## EXERCISE INPUT:
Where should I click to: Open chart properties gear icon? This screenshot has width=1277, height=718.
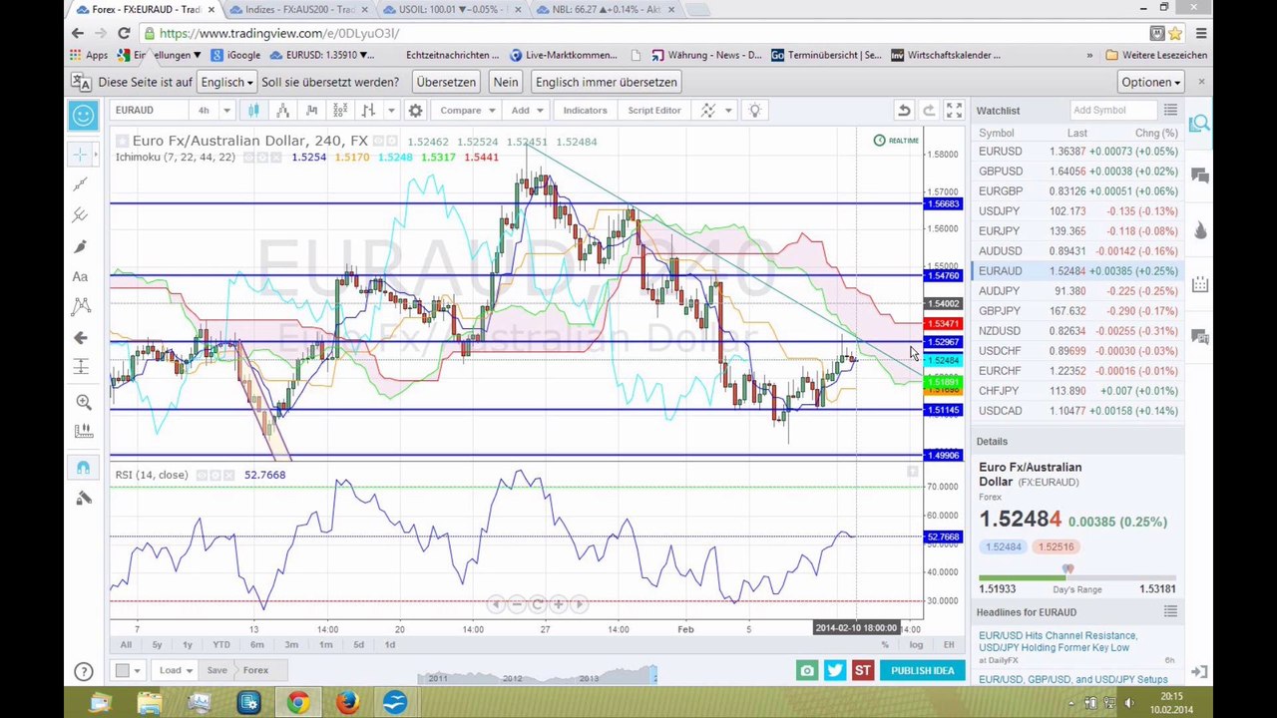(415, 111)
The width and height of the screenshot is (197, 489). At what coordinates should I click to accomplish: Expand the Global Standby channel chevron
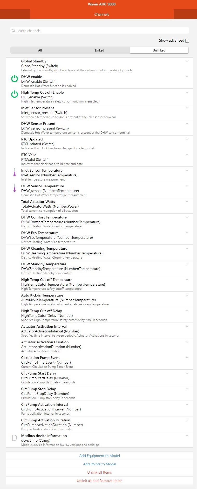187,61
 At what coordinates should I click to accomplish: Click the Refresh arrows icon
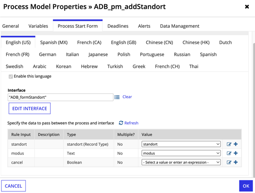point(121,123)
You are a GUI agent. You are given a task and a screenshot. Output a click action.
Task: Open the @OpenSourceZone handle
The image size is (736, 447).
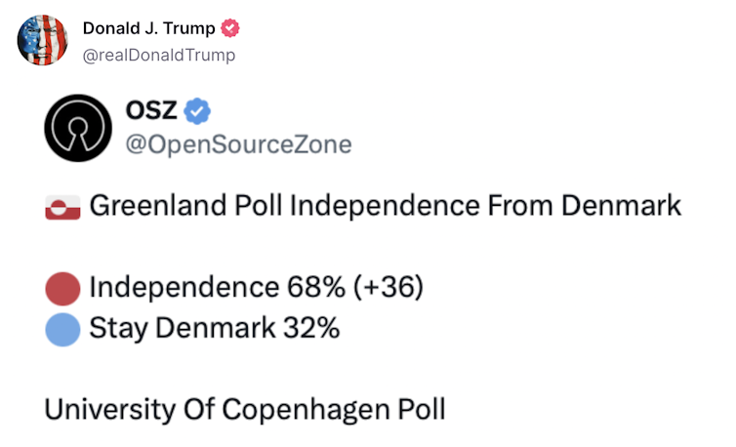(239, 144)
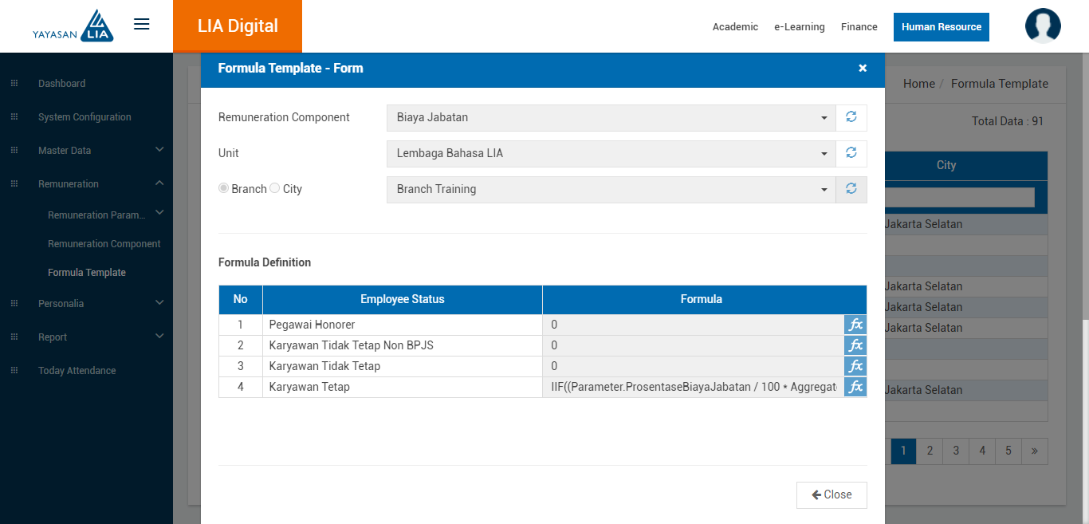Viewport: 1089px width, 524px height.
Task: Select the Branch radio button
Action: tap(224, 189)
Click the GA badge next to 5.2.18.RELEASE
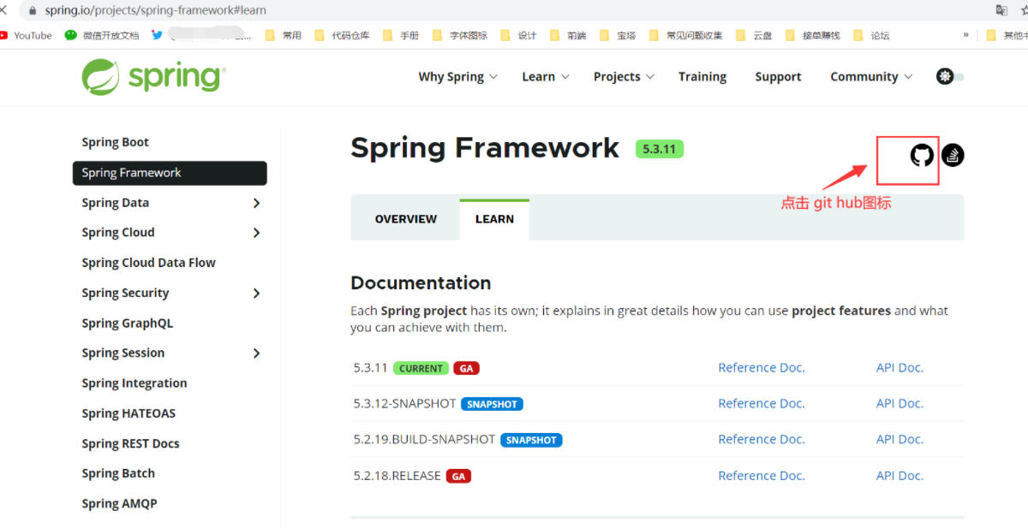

## PROBLEM REQUIREMENTS:
Copy out the records above word for word, leaving out the pictures.

## FULL RESPONSE:
Where should I click to: Open chart properties gear icon? This screenshot has width=1277, height=718.
(415, 111)
The width and height of the screenshot is (197, 489). At what coordinates should I click to accomplish: Expand the Global Standby channel chevron
187,61
 At what coordinates should I click to accomplish: Click the Refresh arrows icon
point(121,123)
You are a GUI agent. You are given a task and a screenshot. Output a click action.
Task: Open the @OpenSourceZone handle
The image size is (736, 447).
(239, 144)
Viewport: 1089px width, 524px height.
Task: Select the Branch radio button
Action: tap(224, 189)
Click the GA badge next to 5.2.18.RELEASE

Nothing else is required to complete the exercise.